Avec ses centrales solaires – dont celle d’Aïn Beni Mathar – et son engagement dans la transition énergétique, le royaume est désormais cité en exemple par la Commission économique des Nations Unies pour l’Afrique.
Le Nigeria, puissance bloquée
À l’opposé, le Nigeria incarne le paradoxe africain : premier producteur de pétrole du continent, géant démographique, mais incapable d’assurer un accès stable à l’électricité pour sa population. Avec un taux de couverture de seulement 61 %, le pays souffre de réseaux vétustes, de pertes structurelles et d’un sous-investissement chronique dans le transport et la distribution de l’énergie.
Sur une capacité installée de 13 000 MW, à peine 5 500 sont effectivement disponibles. Un écart qui révèle l’ampleur des dysfonctionnements d’un système incapable de transformer ses ressources en levier de développement.
Le Tchad, oublié de la lumière
Le Tchad reste dramatiquement en marge, avec un taux d’électrification de 12 % en 2023. Malgré une progression lente depuis 2010, il figure toujours parmi les pays les moins électrifiés du monde. L’absence d’infrastructure, la faiblesse des institutions et l’insécurité structurelle empêchent la mise en œuvre de politiques ambitieuses.
D’autres pays comme la RDC, le Niger ou le Burkina Faso peinent également à dépasser les 20 % d’accès à l’électricité. Dans ces régions, les zones rurales restent largement délaissées, malgré le potentiel des mini-réseaux solaires.
Des modèles intermédiaires à suivre
À l’inverse, des pays comme le Kenya (76 %) ou le Rwanda (64 %) montrent qu’une stratégie hybride – combinant extension du réseau national et solutions solaires hors réseau – peut générer des résultats rapides.
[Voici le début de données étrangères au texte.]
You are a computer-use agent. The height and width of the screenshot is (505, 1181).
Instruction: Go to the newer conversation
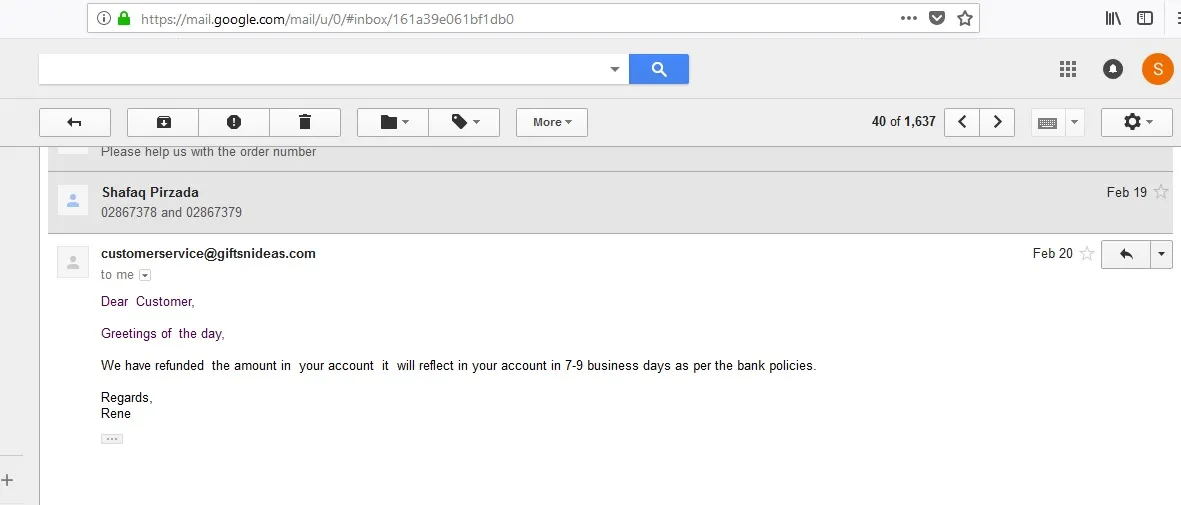[962, 122]
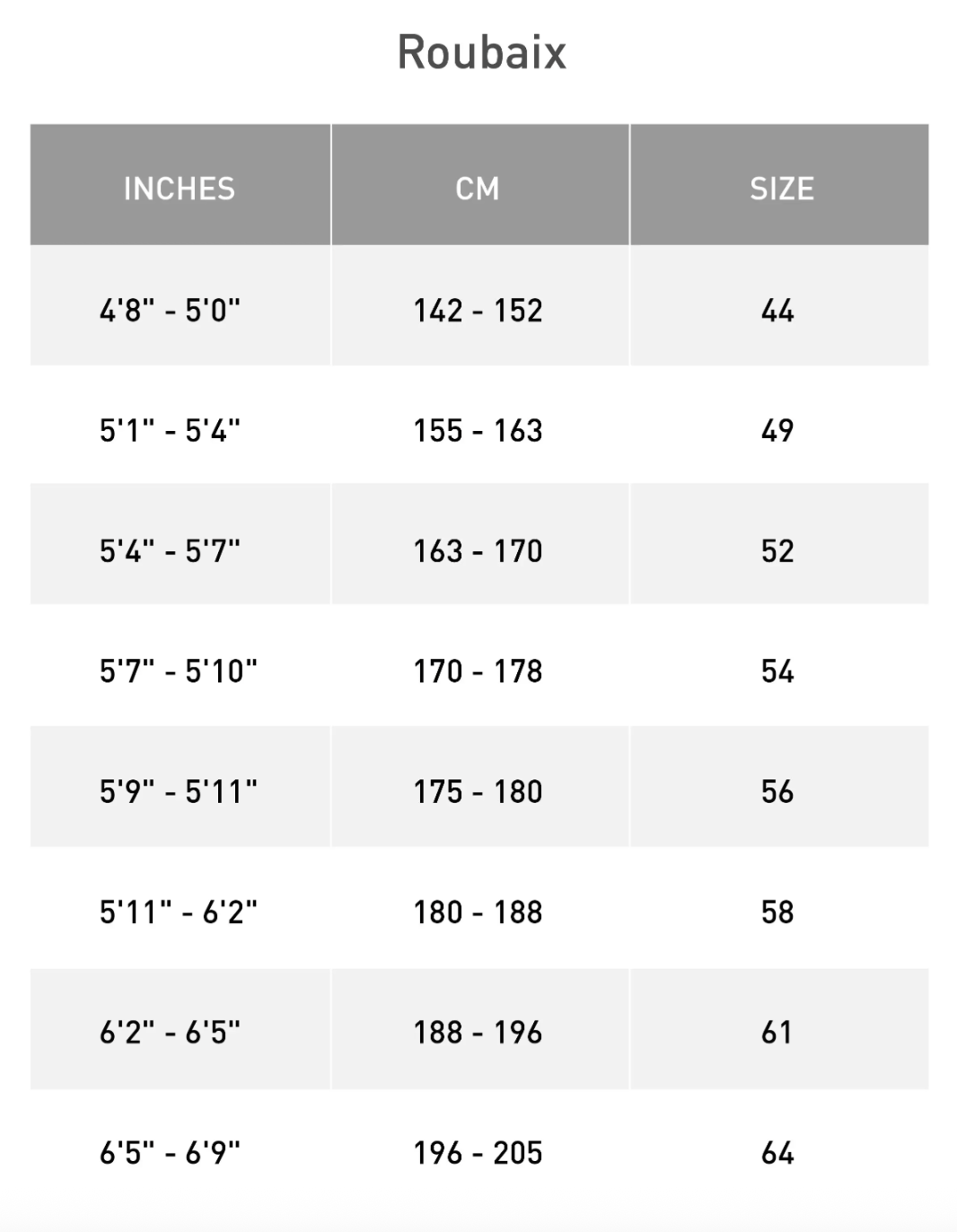957x1232 pixels.
Task: Select size 58 cell
Action: [778, 911]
Ces progrès s’appuient sur des partenariats public-privé et un soutien accru des institutions internationales.
Les îles comme l’île Maurice et les Seychelles, plus faciles à couvrir, ont quant à elles déjà atteint un accès universel.
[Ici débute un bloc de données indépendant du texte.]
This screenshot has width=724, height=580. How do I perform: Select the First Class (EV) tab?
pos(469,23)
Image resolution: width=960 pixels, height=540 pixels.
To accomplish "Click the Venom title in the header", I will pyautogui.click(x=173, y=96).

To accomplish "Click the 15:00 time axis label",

2030 : dernière ligne droite
Selon l’Agence internationale de l’énergie, 90 millions de personnes devront être connectées chaque année pour atteindre l’objectif d’électrification universelle d’ici 2030. Cela nécessitera 25 milliards de dollars d’investissements annuels – moins de 1 % des investissements énergétiques mondiaux.
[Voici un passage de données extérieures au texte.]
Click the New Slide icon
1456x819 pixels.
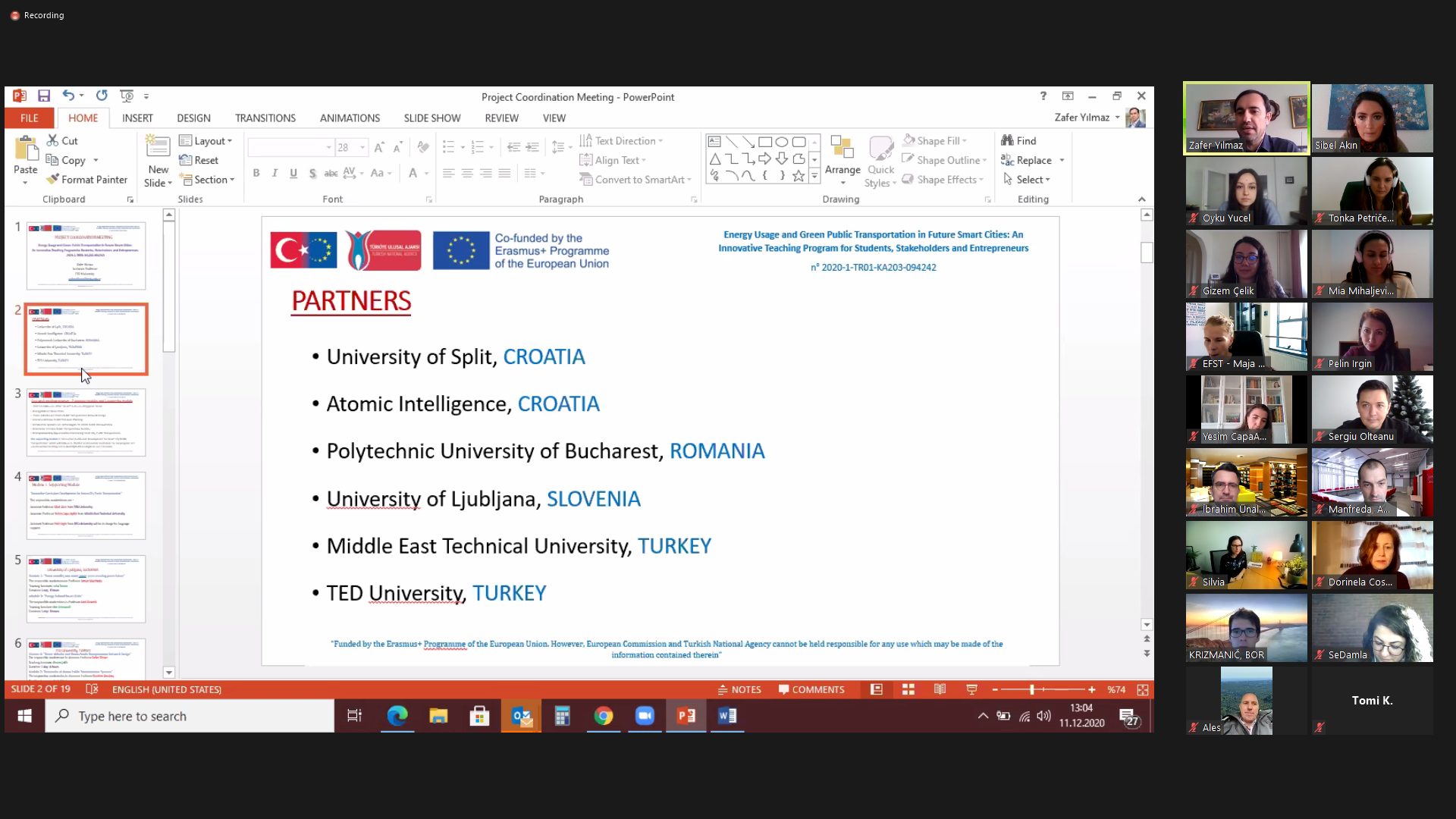(158, 148)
Mais au-delà des chiffres, c’est une vision politique qui manque. Seuls 25 pays africains disposent aujourd’hui de stratégies d’électrification cohérentes. Le sommet « Mission 300 » organisé à Dar es Salaam par la Banque mondiale et la Banque africaine de développement a tenté de réveiller les consciences.
Comme l’a souligné Rémy Rioux, directeur de l’AFD, « connecter des millions de foyers à l’électricité est un investissement dans la solidarité ». Encore faut-il que cette solidarité se traduise en plans d’action, en budgets, en volonté.
L’électrification de l’Afrique ne peut plus attendre. Le Maroc a prouvé qu’avec constance, on peut réussir. Le Nigeria montre qu’aucune richesse naturelle ne compense une gouvernance défaillante. Le Tchad, lui, rappelle que sans infrastructures, sans vision, et sans paix, aucune lumière ne viendra.